It’s almost impossible to believe this Refn screenplay was penned in collaborations with two playwrights – Mary Laws and Polly Stenham – whose currency, you’d imagine, is skilled verbal interaction. Yet there’s precious little evidence of subtlety or perceptiveness here. Hell, even a moment in the film not marred by stilted, usually absurd dialogue would have been appreciated. Certainly on a metaphorical level you can extract some socially relevant commentary about the cruelly disposable, interchangeable nature of beauty, but the message is hollow and futile when saturated by mediocre, sub-Argento stylings that leave you cold.

Refn is, and will always be a favourite director, but his two films since the masterful Drive (2011) have formed what may be the start of a regrettable, inevitable devolution, where his ever-expanding obsession with style curation has utterly stifled any possibility of simultaneously creating something of real substance. The film is, of course, glorious to behold from a visual standpoint, as any Refn film is, thanks on this occasion to a first-time collaborator, cinematographer Natasha Braier. Aesthetically intoxicating, there are moments of brilliance in the off-putting, disorienting way he distorts, eliminates, extracts or plays with colour and light, whilst Cliff Martinez’s amped-up retro score works to brilliant effect in certain scenes, often obscuring their vacuousness.

Fanning is far and away the best thing about The Neon Demon (2016). Jesse’s vulnerabilities and naivety are laid bare early on, exposing her to all sorts of exploitation. Yet her assimilation into this world and transformation into a hardened competitor in the fashion stakes is entirely credible despite being surrounded by increasingly weird goings-on and some truly putrid acting. Australian contributors Bella Heathcote and Abbey Lee as Jesse’s combatants Gigi and Sarah are just diabolically awful – two of the most wooden, dire performances of recent times.

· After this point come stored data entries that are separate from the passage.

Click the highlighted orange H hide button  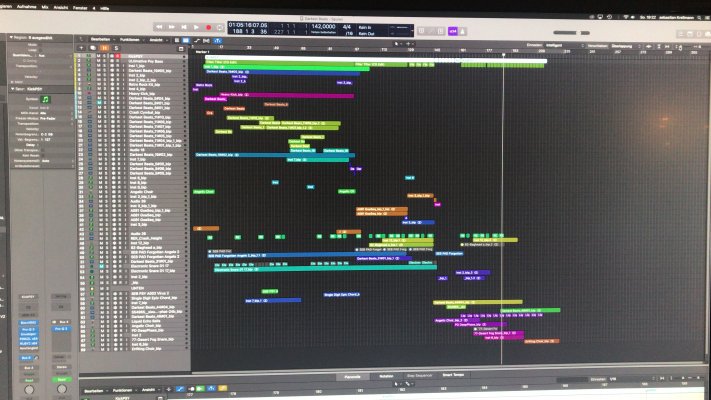pos(104,48)
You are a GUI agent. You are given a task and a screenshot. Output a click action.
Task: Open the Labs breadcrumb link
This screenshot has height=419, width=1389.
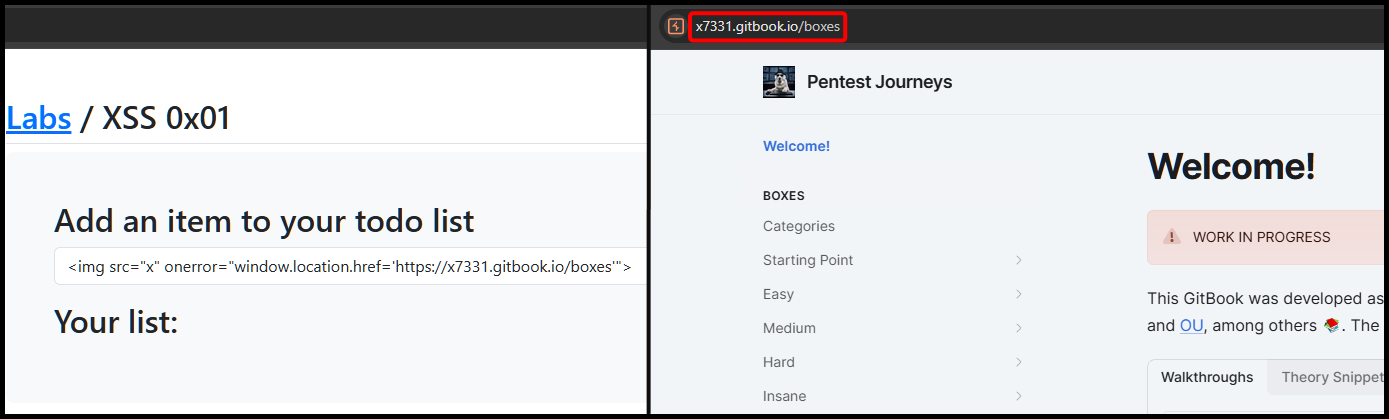pyautogui.click(x=38, y=118)
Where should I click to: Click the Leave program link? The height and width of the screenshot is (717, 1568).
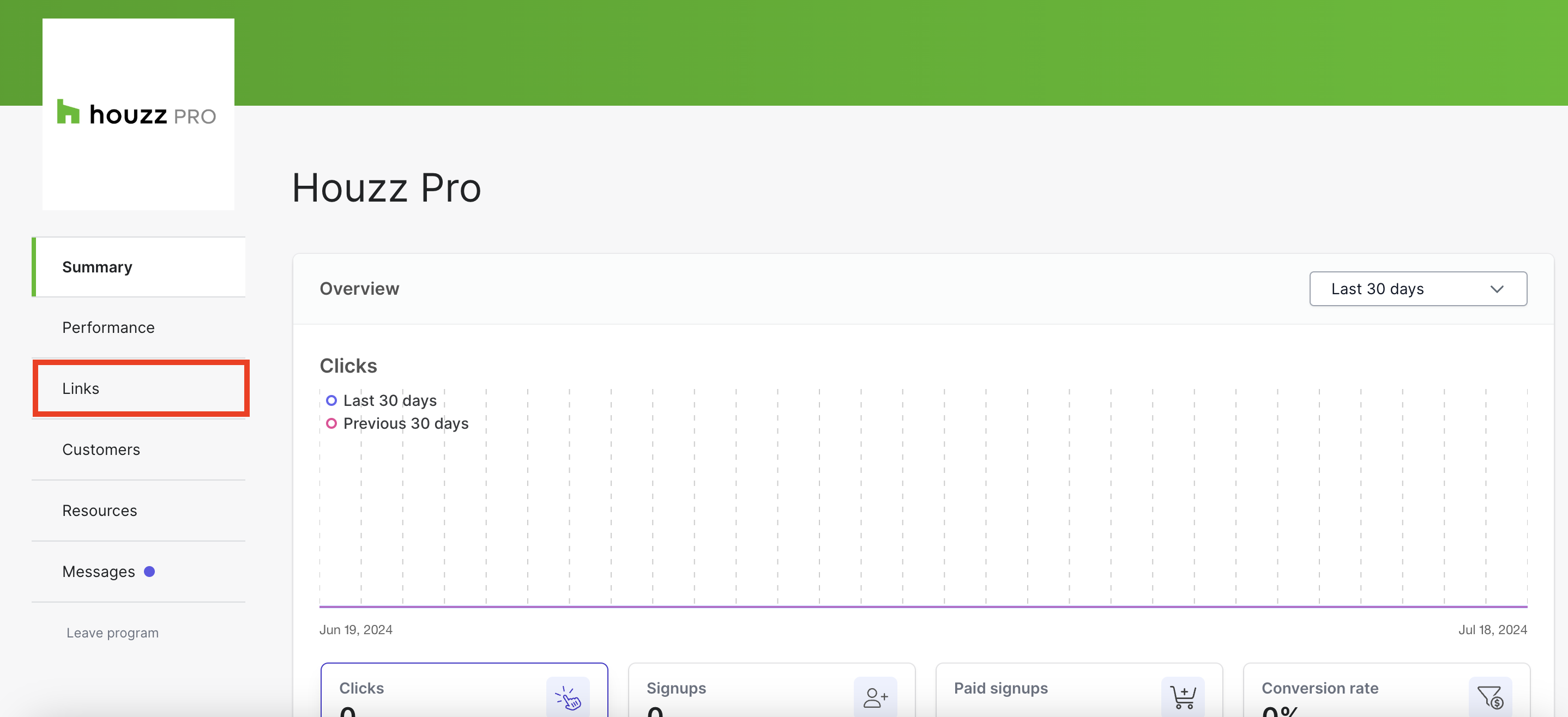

Dexter alumni Desmond Harrington also has a couple of hilariously awful scenes as a farcically intense, almost non-verbal hotshot photographer. Marlon Brando, he’s not. Even the usually reliable Jena Malone as the make-up artist of dubious intent who takes Jesse under her wing feels weirdly out-of-sync in nearly every scene she’s in, including the film’s most embarrassingly awful in which she spends time alone with a corpse.

An overwhelming sense of extraneousness is what ultimately sinks The Neon Demon. Ah, the agony of sitting through so many poorly written, utterly pointless scenes, including every one featuring Keanu Reeves, for starters. This disjointed film sorely lacks cohesion, whilst individual scenes never feel part of a narrative flow, making it a frustrating viewing experience. Those imagining a shrewd illumination of the film’s themes at the end of proceedings will be sorely disappointed. If anything, the final few scenes only exemplify the film’s ill-discipline and asinine, juvenile approach to narrative and, especially, to horror. Subverting social commentary beneath shimmering layer after layer of dizzying, rancid obliqueness does not render it in any way profound. In this case, the notion of creative depth is the very last one to come to mind. The Neon Demon, forgetting its most obvious shortcomings, has enough moments of flickering visual brilliance to make it semi-watchable, but this is, depressingly, but a miniscule step up from Refn’s career low, Only God Forgives.


On a side note, here is a film worth seeing in conjunction with this or any other Refn film:

Directed by his wife Liv Corfixen, My Life Directed by Nicolas Winding Refn (2014) offers a fascinating insight into the creative processes of the director and the mental anguish that seemingly plagues him with some regularity. It’s basically a behind-the-scenes documentary shot during the production of Only God Forgives (2013) and shows Refn often overly burdened and struggling to come to terms with his day-to-day ordeals. His evaluation of the film ebbs and flows to dangerous degrees as he drifts, often, way too close to the heart of his screenplay, thus eliminating all objectivity in a search for solutions throughout the shoot. In post-production he basically deems the finished product worthless, something nearly every creative person must live with upon completion of a piece. A self-indulgent yet fascinating film; ultimately an acquired taste but essential viewing for Refn aficionados.


Ouija: Origin of Evil



A prequel to a profitable but – in these parts – little seen film from two years ago directed by Stiles White, Ouija: Origin of Evil is the work of director and co-writer Mike Flanagan, an up-and-coming genre filmmaker having a prolific year and possibly best known for his minor hit Oculus in 2013. Set in 1967, Origin of Evil proves to be, against all expectations, one of the finest and creepiest horror films of recent times. A struggling single mother, Alice Zander (Elizabeth Reaser) uses her persuasive skills and a few tricks of the trade to earn a living on the side as a spiritualist. She views her job not as a means of ripping off paying customers but providing them with comfort in the knowledge of deceased relatives finding solace in the next life. Her oldest daughter Lina (Annalise Basso) contributes to the special effects but views her mother’s work with increasing cynicism.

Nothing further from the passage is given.